(七) 中国国外に残る花牌麻雀

花牌(ベトナム)
花牌(ベトナム)

花牌インフレの牌はゲーム用品としては衰退しており、調査が困難である。できれば中国国内でこれを遊んでいる地方を発見して記録を残したいと思っているが、期待薄である。 ところが、ベトナムには、今日でもなお百六十枚一組の麻雀牌が残されている。「花牌」は全部で二十四枚あり、「春」「夏」「秋」「冬」、「梅」「蘭」「菊」「竹」、「一皇」「二皇」「三皇」「四皇」、「一后」「二后」「三后」「四后」、「筒」「索」「萬」「総」、「喜」「元」「花」「合」が各一枚ずつある。このうち「一皇」「二皇」「三皇」「四皇」、「一后」「二」「后」「三后」「四后」は他に例がなくベトナム麻雀牌を識別する鍵である。

タイには、「花牌」が都合三十二枚、これに通常の牌百三十六枚と予備の白牌四枚を足すと一組百七十二枚という巨大な数の牌がある。「花牌」は「春」「夏」「秋」「冬」、「梅」「蘭」「菊」「竹」、「漁」「樵」「耕」「読」、「琴」「棋」「書」「画」、「官人」「聚宝盆」「釣人」「魚」、「猫」「鼠」「鶏」「百足」、「筒」「索」「萬」「総」、「喜」「元」「花」「合」である。これらをすべて使う技法もあるが、通常は幾組かを除外して使う。あるいは、遊技への参加者の出身地に合わせてなじみのある牌に絞って使うのであろうか。また、同じくタイに、広東省出身者向けに「春」「夏」「秋」「冬」、「梅」「蘭」「菊」「竹」、「筒」「索」「萬」「総」、「喜」「元」「花」「合」と「花牌」が一六枚のものがある。

花牌(マレーシア)
花牌(マレーシア)

マレーシアの牌も枚数が多い。タイでマレーシア、シンガポール向けに製造されている牌では、「花牌」は「春」「夏」「秋」「冬」、「梅」「蘭」「菊」「竹」、「猫」「鼠」「鶏」「百足」、「飛」(四枚)、「顔の絵」(四枚)、で合計二十枚である。香港製では「花牌」は二十八枚であり「春」「夏」「秋」「冬」、「梅」「蘭」「菊」「竹」、「漁」「樵」「耕」「読」、「琴」「棋」「書」「画」、「猫」「鼠」「鶏」「百足」が各一枚、「飛」と「顔の絵」が各四枚ある。マレーシア製の麻雀紙牌も「花牌」が二八枚である。「猫」「鼠」「鶏」「百足」が全員に共通のボーナス牌で、「春」「夏」「秋」「冬」、「梅」「蘭」「菊」「竹」、「漁」「樵」「耕」「読」、「琴」「「棋」「書」「画」は風牌扱いのボーナス牌であろう。「飛」と「顔の絵」はジョーカー牌である。

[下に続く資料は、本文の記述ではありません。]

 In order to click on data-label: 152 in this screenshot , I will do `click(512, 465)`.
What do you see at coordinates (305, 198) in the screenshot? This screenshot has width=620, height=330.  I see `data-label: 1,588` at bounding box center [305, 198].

シンガポールはかつて麻雀牌を盛んに生産していて、「一索」の鳥の形、索子の形、漢字の彫り方、風牌の濃紺の彩色、紙箱の使用などに独特の特徴があった。この頃のものに、「花牌」が「春」「夏」「秋」「冬」、「梅」「蘭」「菊」「竹」、「漁」「樵」「耕」「読」、「琴」「棋」「書」「画」の十六枚のものと、「春」「夏」「秋」「冬」、「漁」「樵」「耕」「読」の八枚のものがある。但し最近では生産が衰退しており、マレーシアの麻雀牌を使っていることが多い。

こうして見ると、広東省、ベトナム、タイのあたりに「花牌」として「筒」「索」「萬」「総」、「喜」「元」「花」「合」を共有する地域があり、マレーシア、シンガポールは「飛」と「顔の絵」を共有していることが分かる。このように南方の麻雀牌に「花牌」がなお豊かに残されている理由は、清朝の時代に中国の遊技文化の影響が及び、その後、中国本国では技法や遊技具の改革が進んだのに、辺境の地域では古いままで継承されたからであろうと思われる。文化の伝播ではよく生じることであるが、昔の麻雀の姿を目にすることができるのはありがたい。